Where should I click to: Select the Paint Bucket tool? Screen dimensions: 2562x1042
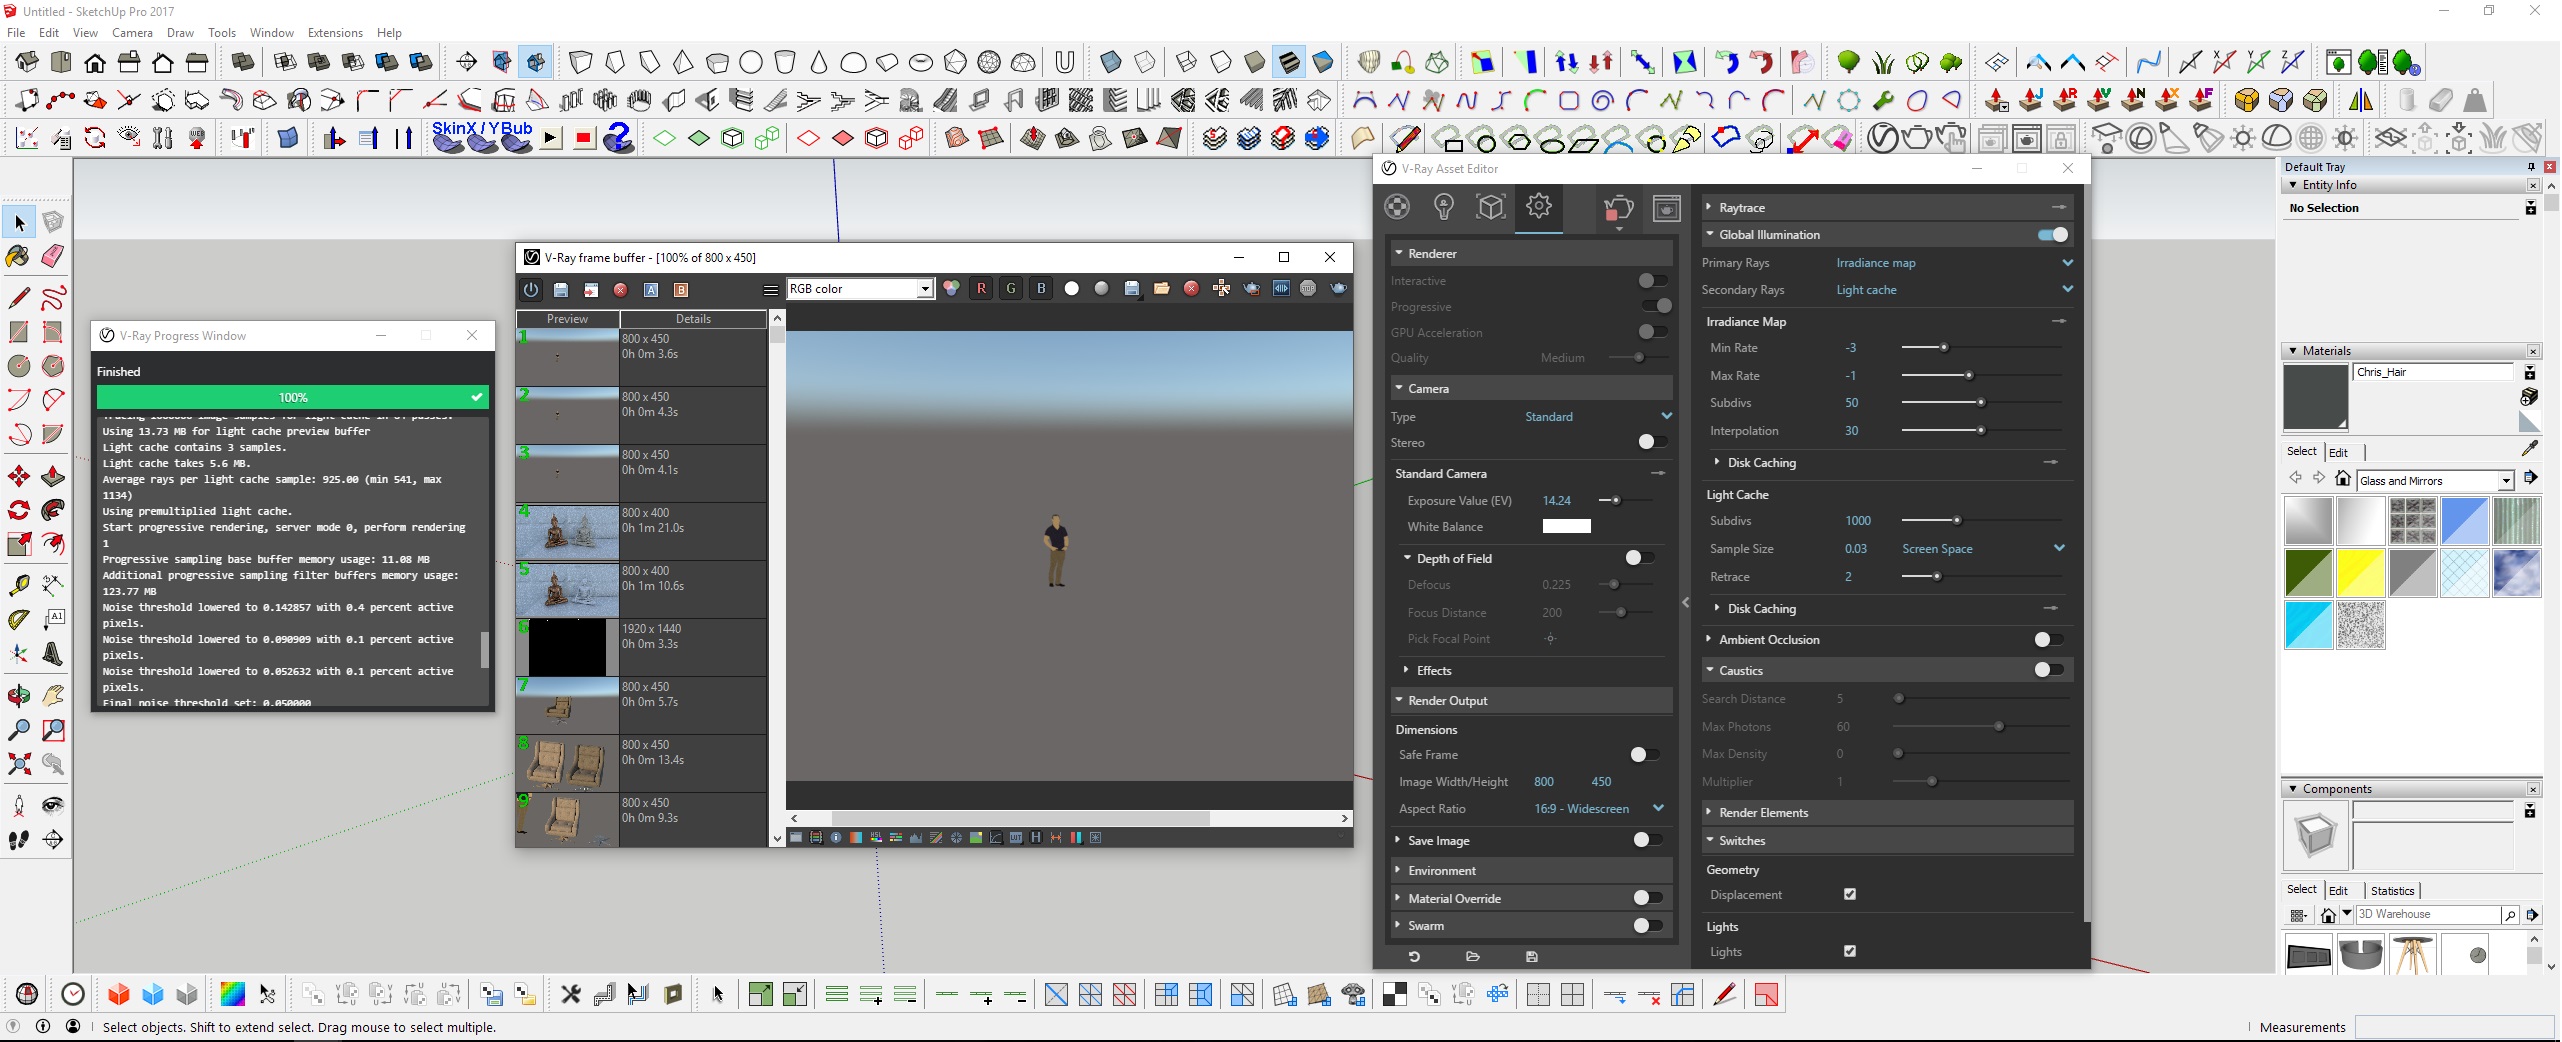[18, 256]
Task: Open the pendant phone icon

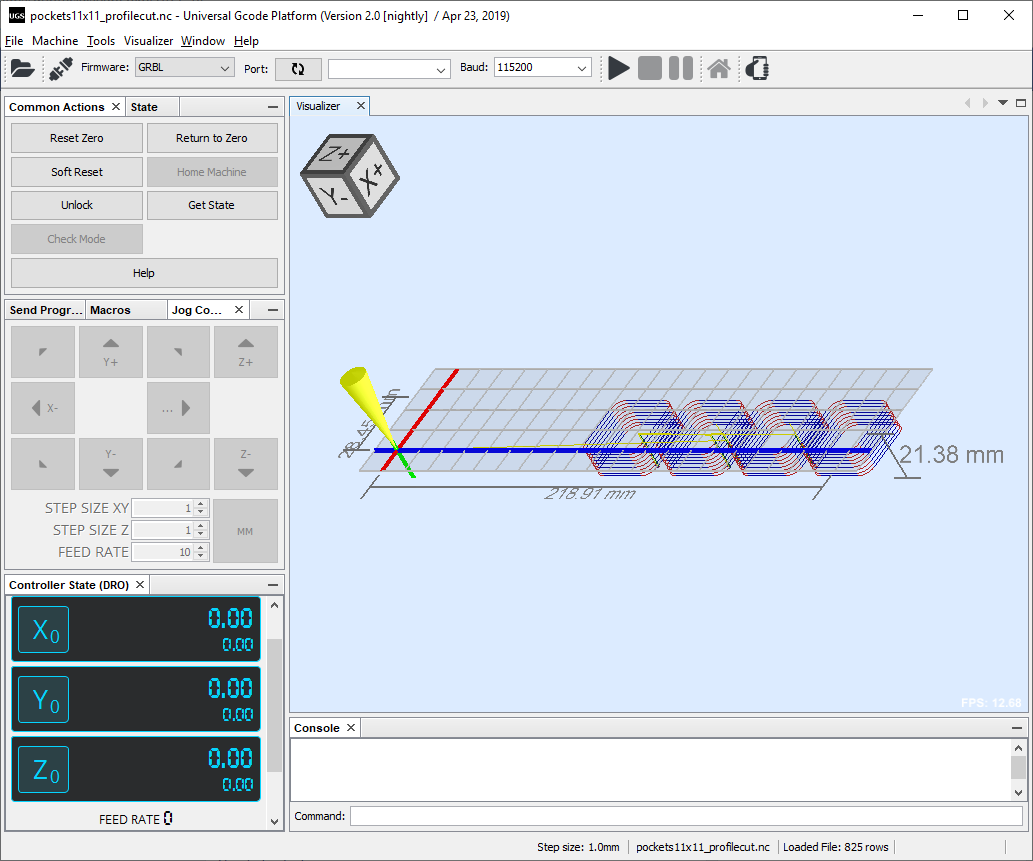Action: [x=758, y=68]
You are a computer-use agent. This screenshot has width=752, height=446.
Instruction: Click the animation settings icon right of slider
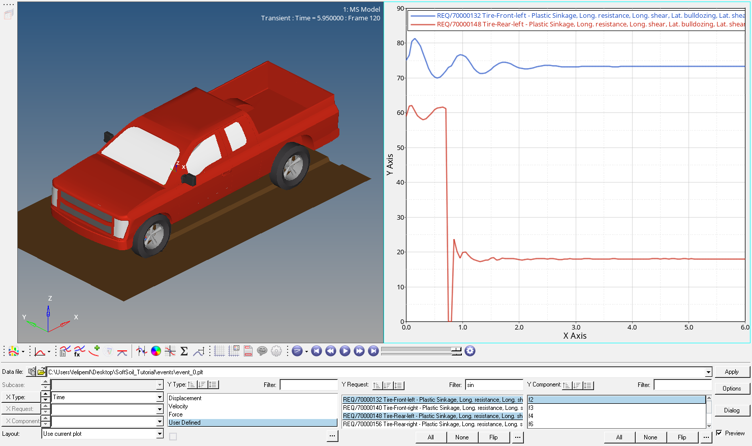(470, 351)
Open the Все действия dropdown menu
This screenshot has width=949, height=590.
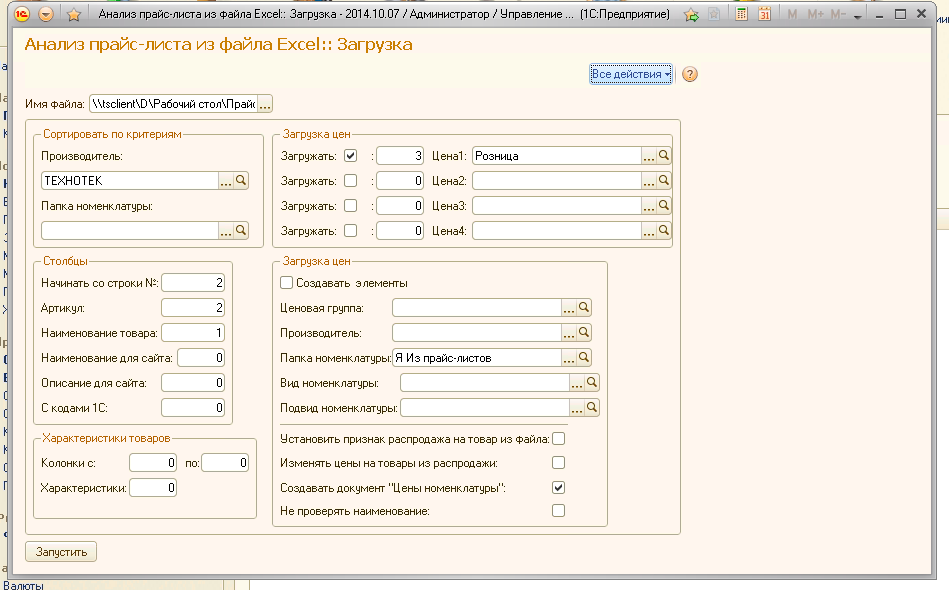pyautogui.click(x=631, y=74)
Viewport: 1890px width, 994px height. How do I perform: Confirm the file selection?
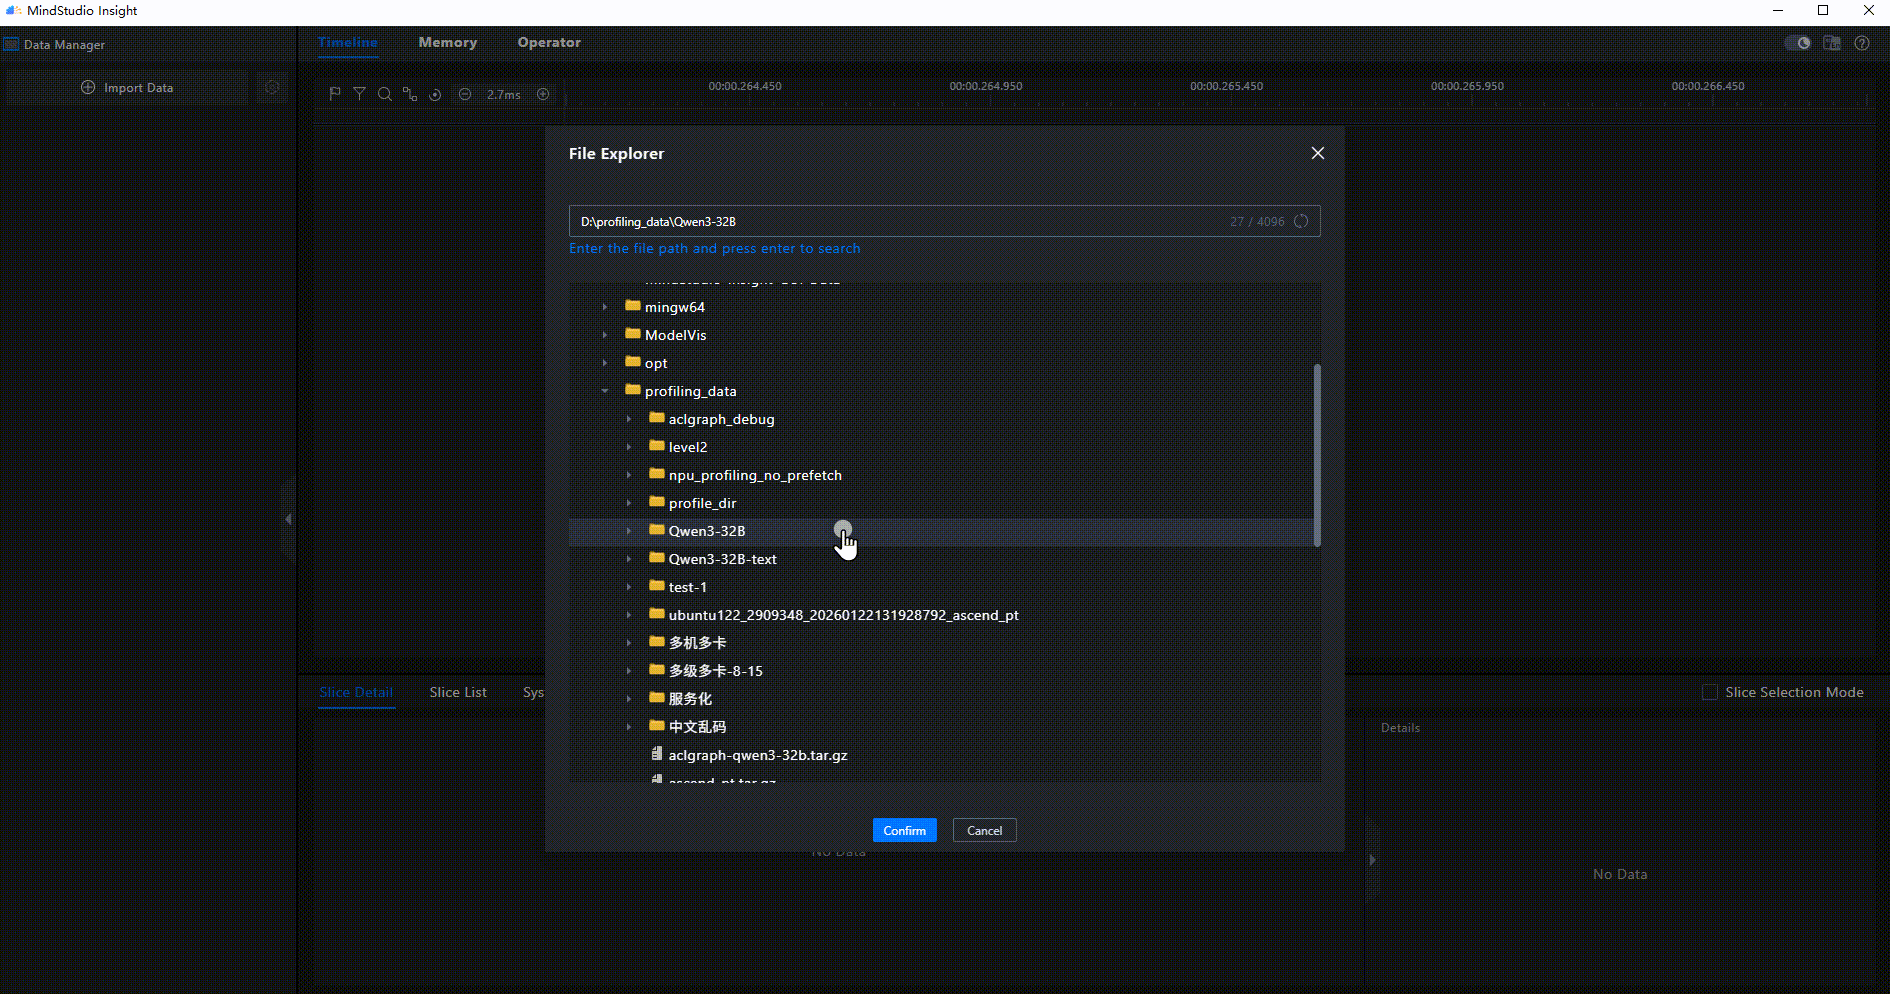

== Task ==
In the data above, find the line containing "You are a computer-use", then output it and every later line exactly, without the pictures.

== Task solution ==
You are a computer-use agent. This screenshot has width=752, height=446.
Instruction: Click the animation settings icon right of slider
(470, 351)
Open the Все действия dropdown menu
This screenshot has width=949, height=590.
pyautogui.click(x=631, y=74)
Viewport: 1890px width, 994px height. How do I perform: Confirm the file selection?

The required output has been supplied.